> _Your objective_: All lines of the listing that contain "click" should be shown in full.

> _Records for this task_:
★ ★ ★ ★

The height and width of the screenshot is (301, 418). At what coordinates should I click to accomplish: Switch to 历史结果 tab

★ ★ ★ ★

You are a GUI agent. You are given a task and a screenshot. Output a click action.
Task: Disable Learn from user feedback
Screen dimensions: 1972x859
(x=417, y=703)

★ ★ ★ ★

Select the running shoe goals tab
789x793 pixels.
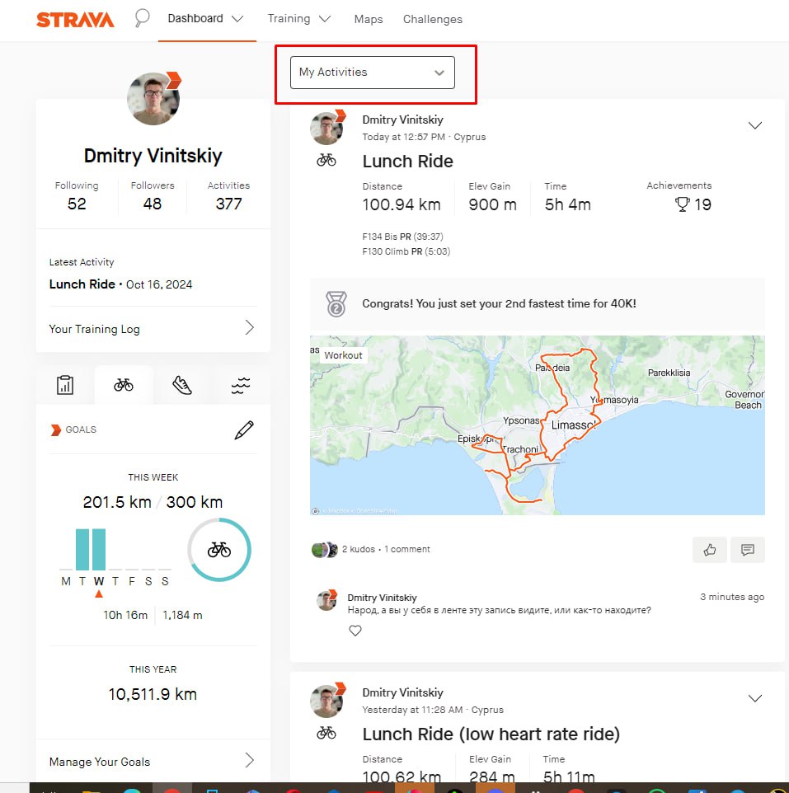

★ ★ ★ ★

> _Answer box_:
The height and width of the screenshot is (301, 418). At what coordinates should I click to accomplish: Switch to 历史结果 tab
You are a GUI agent. You are given a task and a screenshot. Output a click action.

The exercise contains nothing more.